Brownian motion and hitting time I need some help with the geometrical aspect of a Brownian motion and his hitting time.
If $W$ a Brownian motion and $\tau=inf { t\ge 0  \text{  st   }  W_t > a } $  with $a \ge 0 $.
Can someone please draw the process $W_{\tau}$. Is this a stopped process meanings that after $a$ the process is stopped for ever or the process is stopped (ie: $W_s=a$ for $s<t$ such that $W_s< a$) but then  if $W_t > a $ the process is "back to normal".
Can we say that $W_t=W_{min(t,\tau)}+W_{min(t,\sigma)}$ with $\sigma= inf {  t\ge 0, W_t \ge a}$  ???
I don't know if it's clear.
Thanks
 A: I think you still misunderstand how stochastic processes, stopping times and random variables are defined, and I urge you to go back to the definitions using an underlying sample space $\Omega$ and a mapping $X : [0, T] \times \Omega \rightarrow \mathbb{R}$.
That being said, I think I understand what you are asking (in terms of what it "looks like"), because you have a decomposition in mind that might look like this:

The decomposition corresponds to
$$W_t = \color{blue}{W_{t\wedge \tau}} + \color{red}{1_{\{t \geq \tau\}}(W_t - a)},$$
where $a \wedge b = \min(a,b)$ by definition, and
$$\tau = \inf\{t \geq 0: W_t \geq a\}$$
and $1_A$ is the indicator function of the event $A$.
(Note: in the picture, the red curve is shifted to "continue" the process $W_t$ after time $t$, though $G_t = \color{red}{1_{\{t \geq \tau\}}(W_t - a)}$ is continuous at $t = \tau$.)
Yes, it is true that $W_{t\wedge \tau(\omega)}(\omega) \geq a$ for all $t \geq \tau(\omega)$, for each $\omega \in \Omega$. However, you asked:

Can someone please draw the process $W_\tau$

No, because $W_\tau$ is not a process.
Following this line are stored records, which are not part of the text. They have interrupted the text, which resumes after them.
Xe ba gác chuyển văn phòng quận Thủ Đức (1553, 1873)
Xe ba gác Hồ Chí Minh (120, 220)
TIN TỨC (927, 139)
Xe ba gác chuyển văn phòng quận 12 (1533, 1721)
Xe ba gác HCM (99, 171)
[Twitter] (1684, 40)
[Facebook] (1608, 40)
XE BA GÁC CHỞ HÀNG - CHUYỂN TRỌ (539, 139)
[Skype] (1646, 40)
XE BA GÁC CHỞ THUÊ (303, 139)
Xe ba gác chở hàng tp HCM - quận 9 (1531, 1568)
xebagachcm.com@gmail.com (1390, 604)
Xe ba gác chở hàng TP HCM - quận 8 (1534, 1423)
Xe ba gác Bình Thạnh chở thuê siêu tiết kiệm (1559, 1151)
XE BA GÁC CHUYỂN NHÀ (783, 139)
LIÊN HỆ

For each fixed $\omega \in \Omega$, it is a single point.
A: Note that $W_{0}(\omega)=0$ a.s., so $W_{\min\{t,\sigma(\omega)\}}(\omega)=W_{\sigma(\omega)}(\omega)=W_{0}(\omega)=0$, since
$$\sigma(\omega)=\inf\{t\geq 0\colon W_{t}(\omega)\leq a\},$$
for $a\geq 0$, therefore we have $\sigma(\omega)=0$ a.s..
Note that $W_{t}(\omega)\neq W_{\min\{t,\tau(\omega)\}}(\omega)$, since
$$\tau(\omega)=\inf\{t\geq 0\colon W_{t}(\omega)> a\},$$
for $a\geq 0$ and $\tau(\omega)$ is a random variable.
It may happen that $\tau(\omega)=3$, so for example $W_{10}(\omega)\neq W_{\min\{10,3\}}(\omega)$.